Eine Tagesklinik in dieser Form sei völlig neu, erklärt Klinikdirektor Wolfgang Arnold von der Inneren Medizin II. Arnold sitzt mit seinen Direktoren-Kollegen in einem frisch renovierten Aufenthaltsraum: Dort sollen Diabetiker und chronisch Darmkranke gemeinsam mit einer Ernährungsberaterin essen und „sich gegenseitig mit ihren Berechnungseinheiten kontrollieren.“ Tages-Stationen gebe es zwar bereits in Frankfurt, Wiesbaden oder Berlin, „aber sie haben sich weder auf Diabetes noch auf Darmkrankheiten spezialisiert.“ Ein Spezialisten-Team von zwei Ärzten, sechs qualifizierten Pflegern- und Ernährungsberatern soll die Patienten nun „viel optimaler und erstklassiger behandeln“, so Arnold. Für Patienten mit hormonellen Störungen an Eierstöcken, der Hirnanhangdrüse oder den Nebennieren wurde ein interdisziplinärer Arbeitskreis geschaffen. Dort soll das Tagesklinik-Team mit anderen Bereichen wie der Frauenklinik, der Strahlentherapie oder der Neurochirurgie eng zusammen arbeiten. „Ein komplexes Krankheitsbild braucht dieses fachliche know-how“, erklärt Direktor Arnold.
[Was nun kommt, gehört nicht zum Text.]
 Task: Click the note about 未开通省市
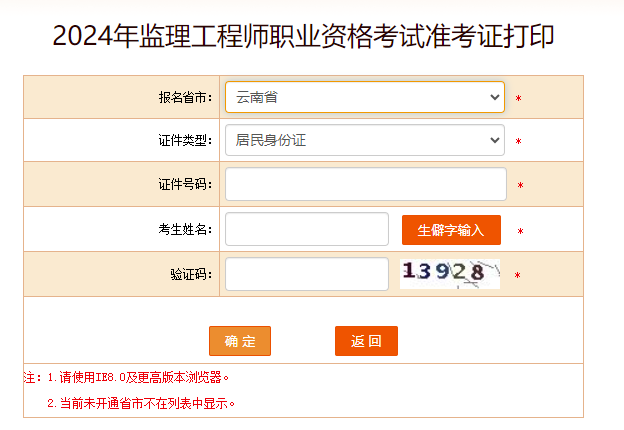pyautogui.click(x=140, y=404)
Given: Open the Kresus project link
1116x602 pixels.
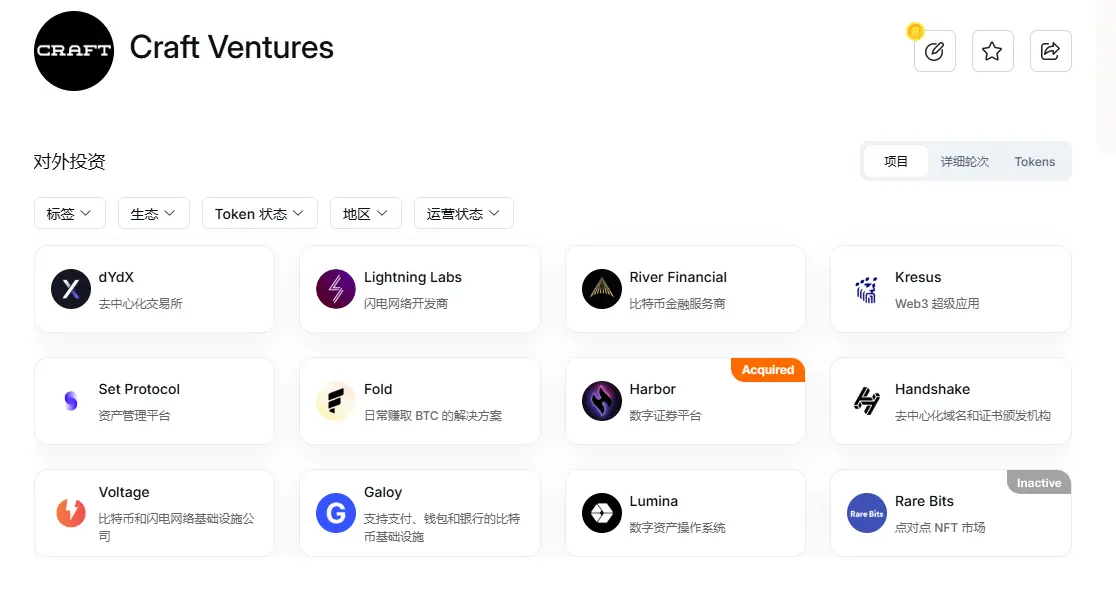Looking at the screenshot, I should click(x=918, y=277).
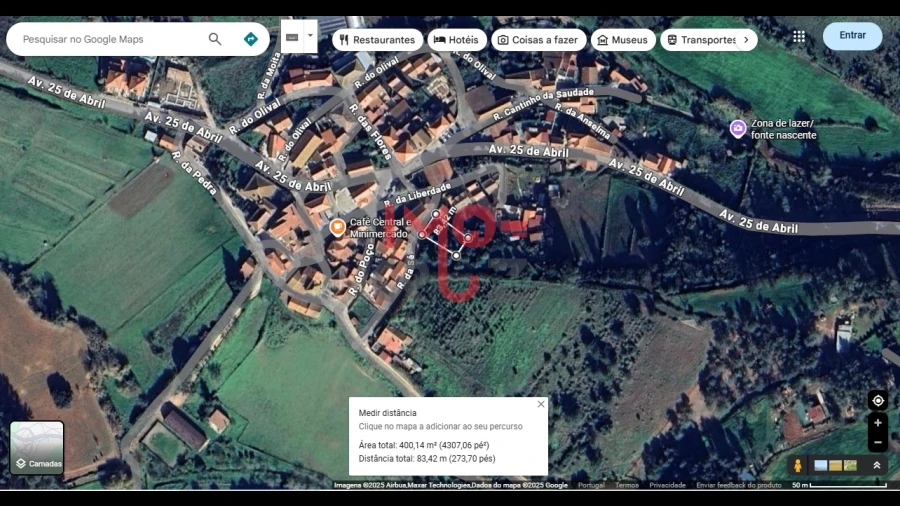Toggle the Camadas layers view
This screenshot has height=506, width=900.
37,447
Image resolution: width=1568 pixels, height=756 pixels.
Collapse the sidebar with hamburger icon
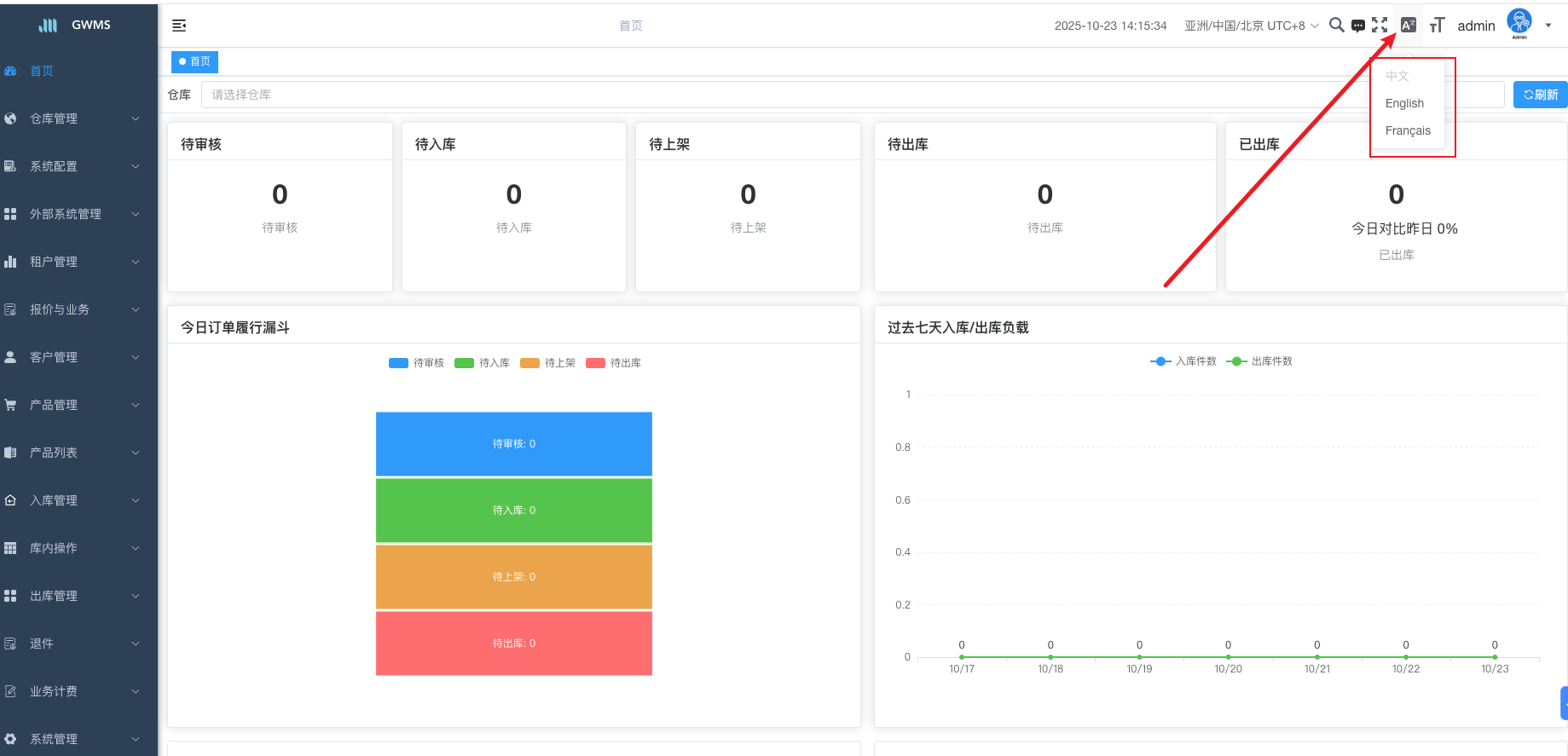click(x=179, y=26)
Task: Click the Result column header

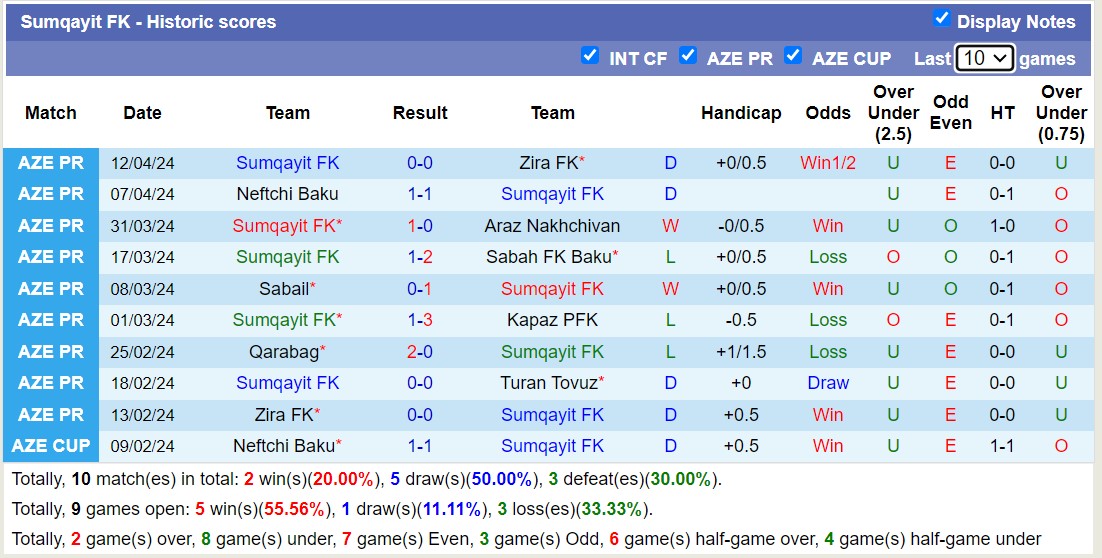Action: tap(420, 113)
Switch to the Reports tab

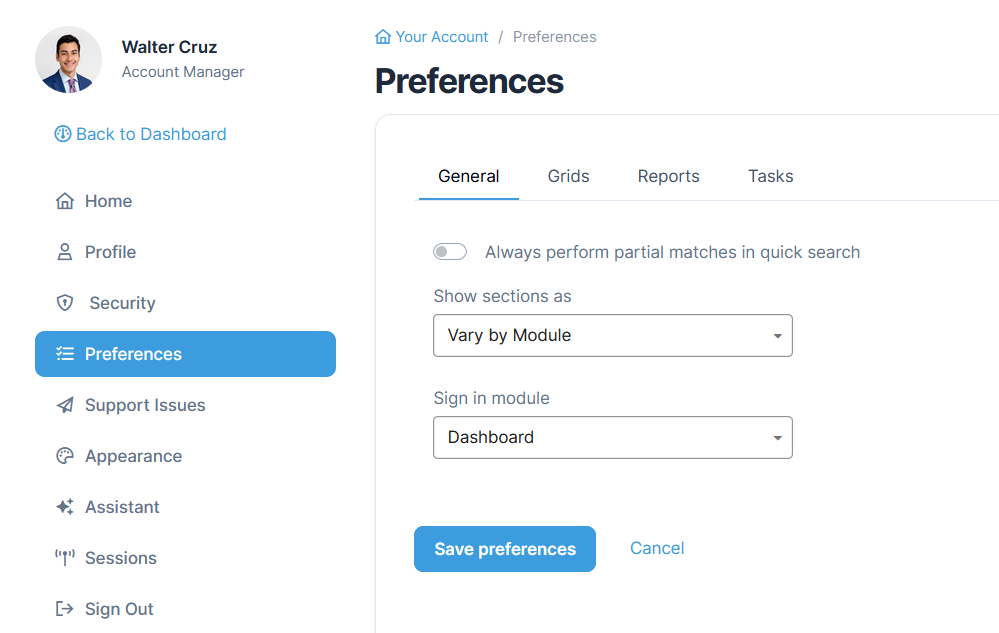(668, 176)
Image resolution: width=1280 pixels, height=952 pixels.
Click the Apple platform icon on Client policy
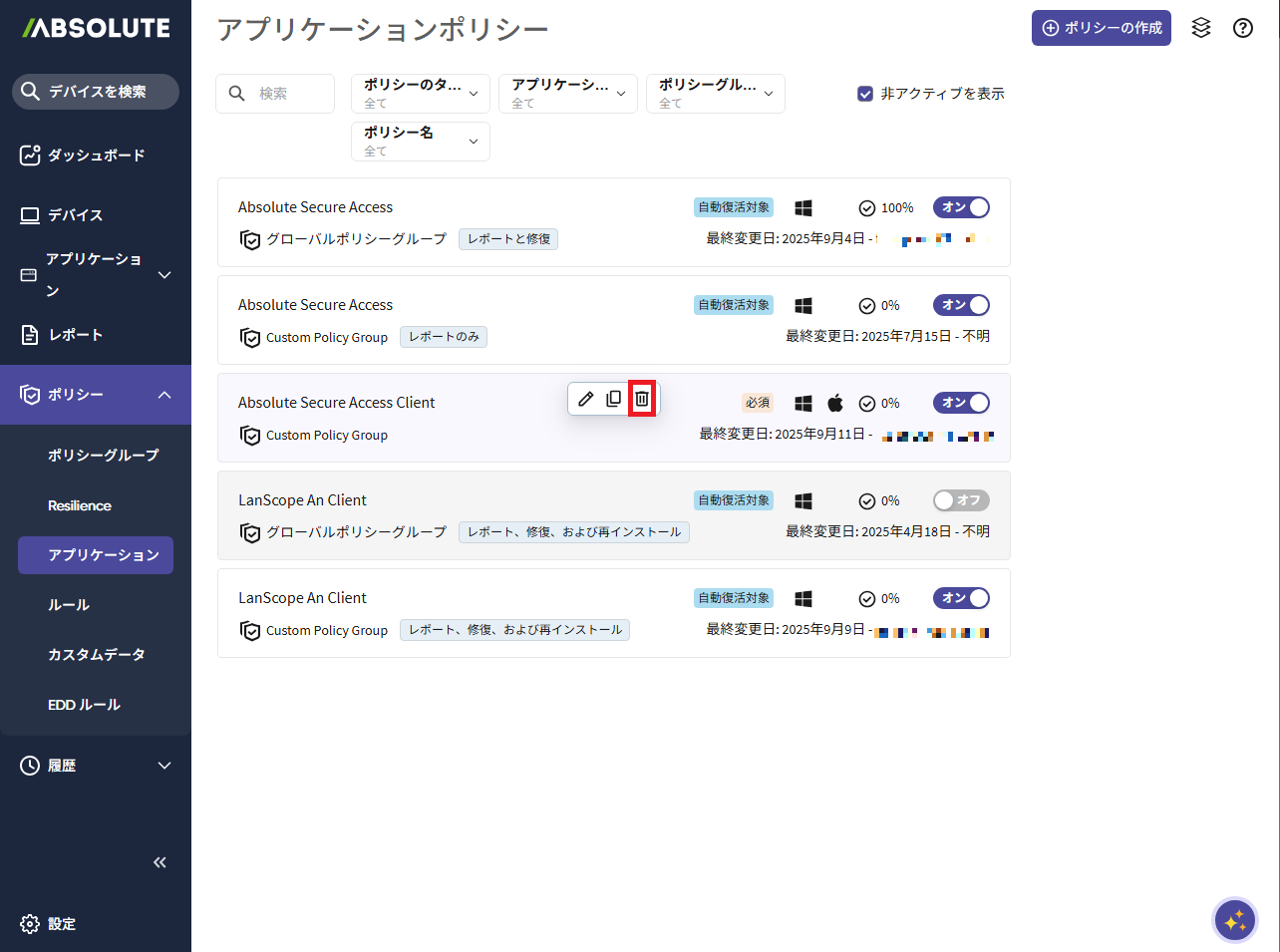point(835,403)
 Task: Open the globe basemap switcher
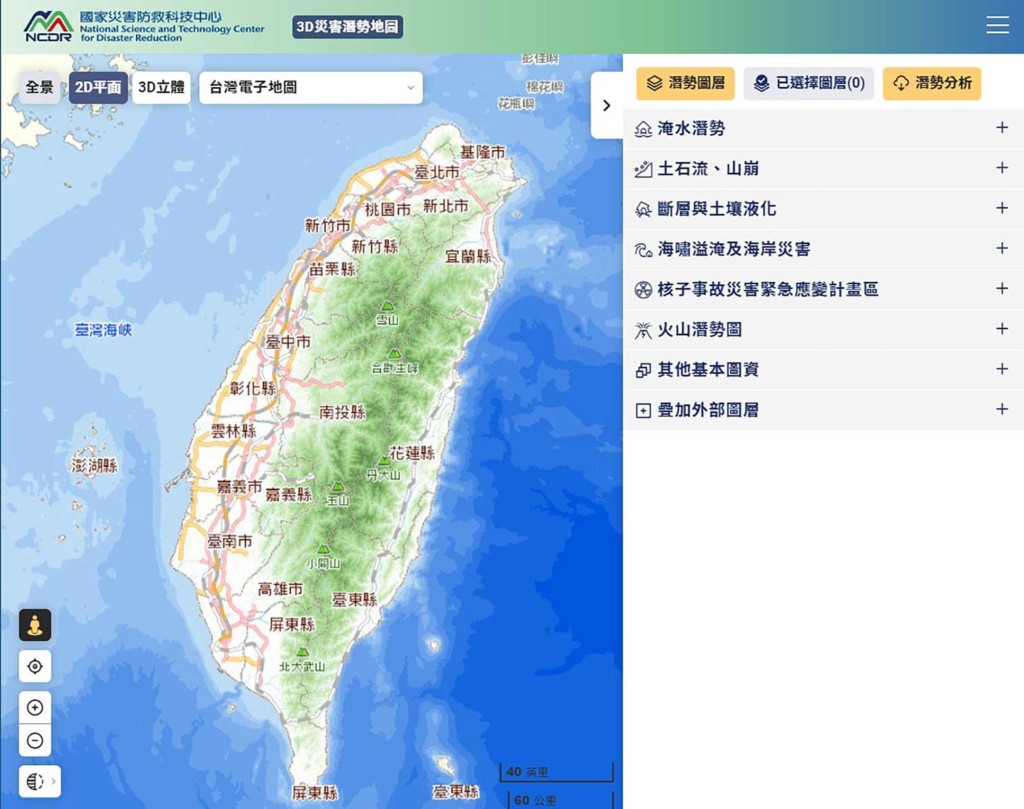coord(39,781)
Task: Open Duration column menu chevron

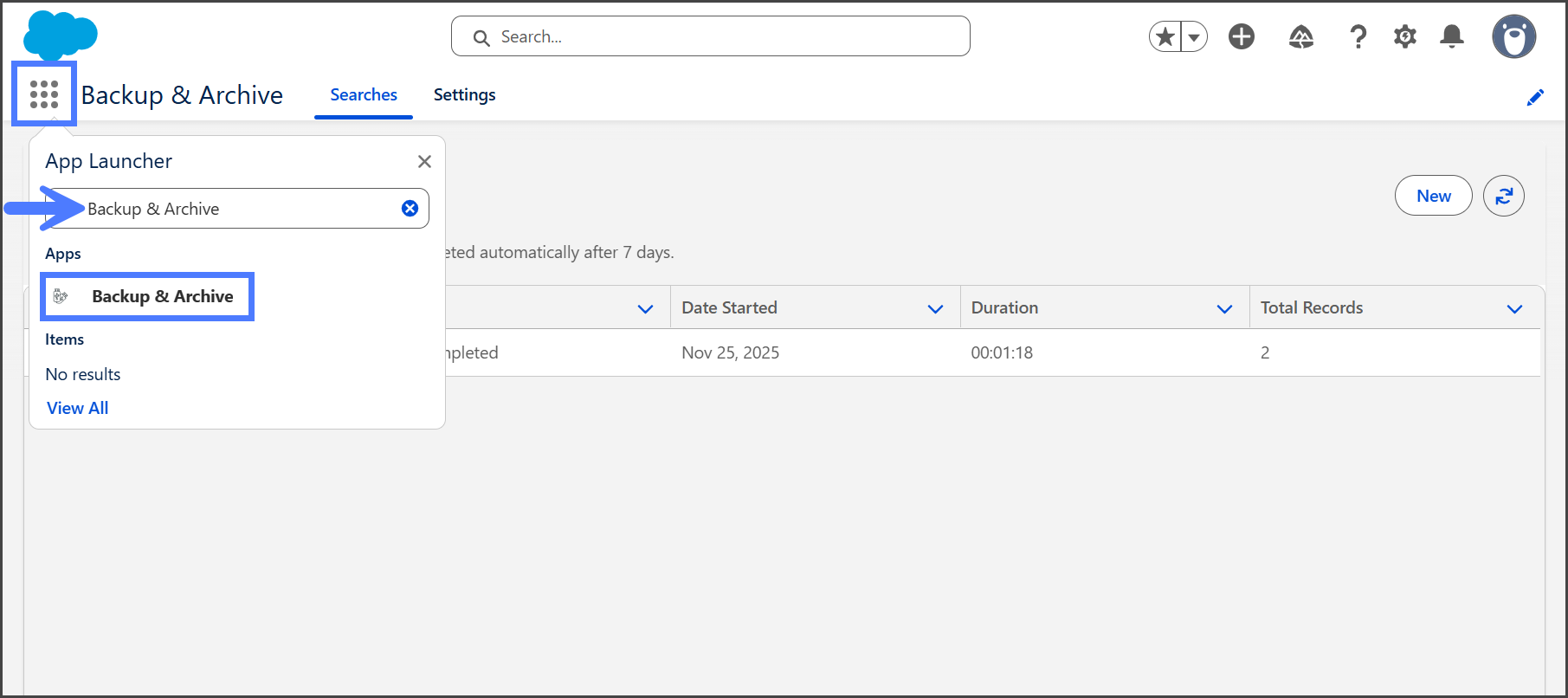Action: click(1224, 309)
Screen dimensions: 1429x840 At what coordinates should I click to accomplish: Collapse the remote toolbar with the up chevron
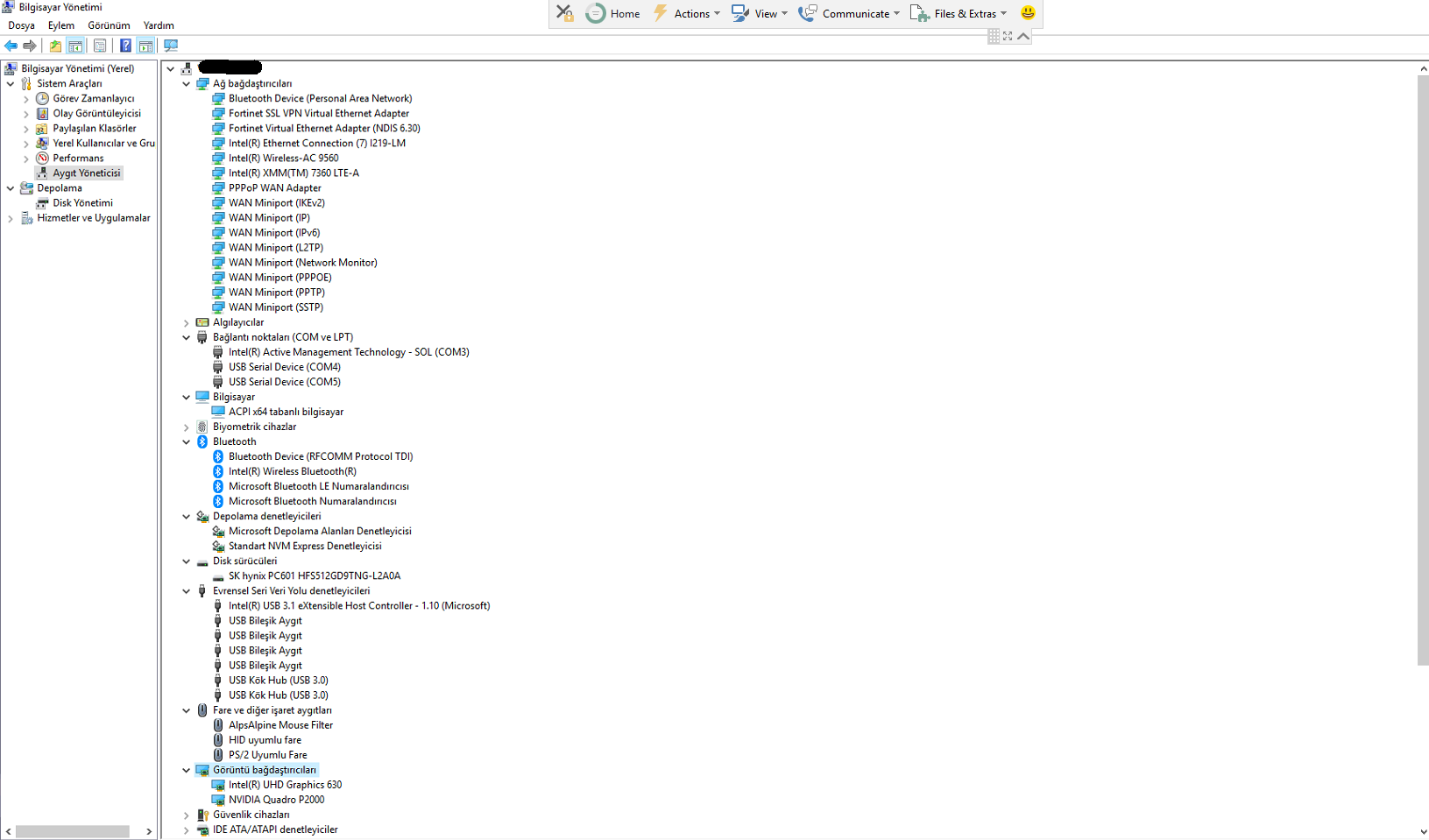pyautogui.click(x=1023, y=36)
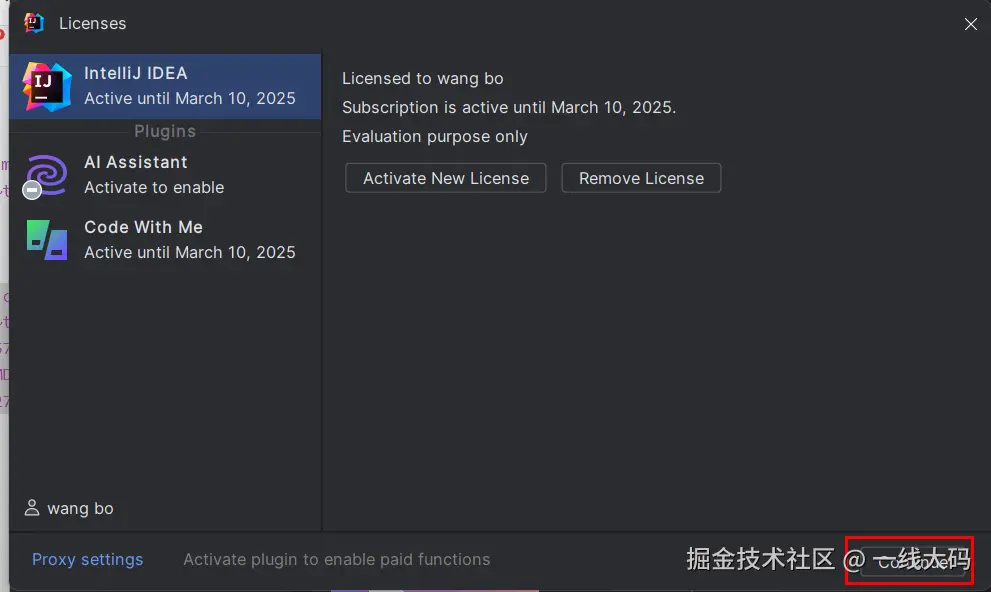Click the Code With Me icon
The image size is (991, 592).
[x=47, y=240]
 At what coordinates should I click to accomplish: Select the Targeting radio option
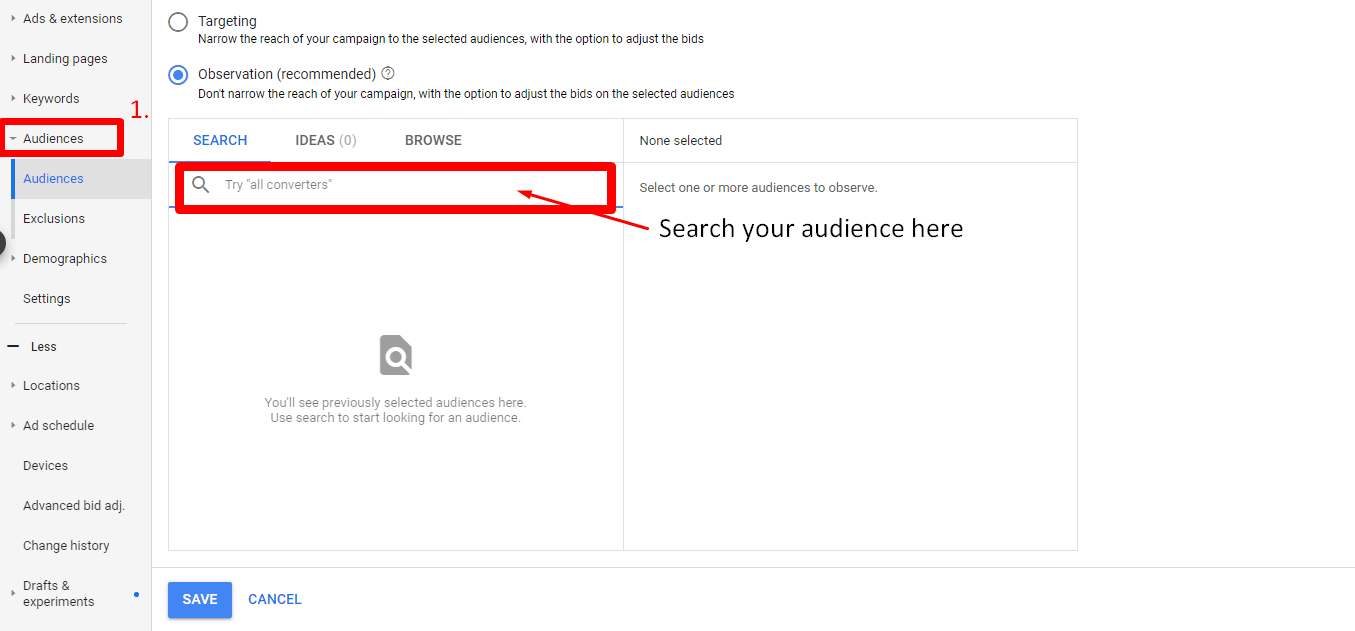179,20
Diabetikern soll der Tagesaufenthalt zu einer optimalen Insulineinstellung verhelfen. „Die Leute sollen sich hier wie im Alltag bewegen und nicht im Bett liegen bleiben“, so Arnold.

Sogenannte „Stehaufpatienten“ sind das neue Klientel, „die nicht auf der Bettkante sitzen und warten, daß etwas passiert“, erklärt der Klinikdirektor. „Diese Personengruppe haben wir bisher Tag und Nacht, d.h. vollstationär behandelt“, erklärt Verwaltungsdirektor Walter Bremermann das neue Krankenhauskonzept, „und mit diesem Angebot kommen wir natürlich vor allem unseren Patienten entgegen.“ Die nämlich hätten eine Tagesklinik schon lange gefordert, weiß der Direktor, und Birgit Kaltz von der Selbsthilfegruppe der chronisch Verdauungserkrankten (DCCV) gibt ihm Recht. „Von der Darmkrankheit Morbus Crohn und Colitis ulcerosa sind viele junge Menschen betroffen. Sie bekommen einen psychischen Knacks, wenn sie bei mehreren Schüben im Jahr immer wieder länger im Krankenhaus bleiben müssen.“ Nun werden sie vom Hausarzt im akuten Fall in die Tagesklinik überwiesen, „Wir wollen aber kein Ersatz, sondern Partner der Hausärzte sein“, erklärt Verwaltungsdirektor Bremermann. Nur drei bis sieben Tage sollen die Patienten bleiben: Für das Krankenhaus natürlich ein enormer Kosteneffekt. „Wir können natürlich viel mehr Patienten in weniger Betten betreuen“, bestätigt Bremermann.

„Umbruch“ nennt Verwaltungsdirektor Bremermann das, was in seiner Klinik seit Jahren passiert – und woran Gesundheitsminister Horst Seehofer nicht ganz unbeteiligt ist. Schließlich habe der den Krankenhäusern mit seinem Gesundheitsstrukturgesetz und dem neuen Krankenhausfinanzierungskonzept ordentlich Druck gemacht. „Wir müssen jetzt mit weniger Geld und gedeckelten Finanzen bessere Leistungen bringen“, stöhnt der Direktor. Und das Krankenhaus strenge sich mächtig an auf seinem Weg zum Gesundheitszentrum – „mit möglichst wenig vollstationärer Behandlung“. In den letzten zwei Jahren hat Bremermann schon 265 Betten in allen Stationen gestrichen, „das steht bei uns auf der Tagesordnung.“ Neben der neuen Tagesklinik hat das ZKH vor zwei Jahren eine Tagesstation für Blut- und Krebskranke auf den Weg gebracht – und gute Erfahrungen gemacht.

„Wir haben in der letzten Zeit viel gelernt“, gibt Verwaltungsdirektor Bremermann offen zu, „und bieten jetzt dichtere Qualität als vorher an.“ Daß das Krankenhaus mit Effizienz auch Kosten spart, „ist den Betroffenen im Grunde egal. „Wir wollen nur das beste Angebot“, erklärt Birgit Kaltz von der Selbsthilfegruppe. Das Zentralkrankenhaus will „auf dem Bremer Krankenhausmarkt konkurrenzfähig sein“, erklärt Verwaltungsdirektor Bremermann – und schon jetzt haben sich 40 Interessenten für die Tagesklinik angemeldet. Ein Jahr soll das Pilotprojekt laufen – und das kostenneutral, zum gleichen vollstationären Pflegesatz. Jetzt läuft sich das Ärzte- und Pflegeteam schon mal auf den leeren Fluren warm – bis zum ersten Ansturm im November.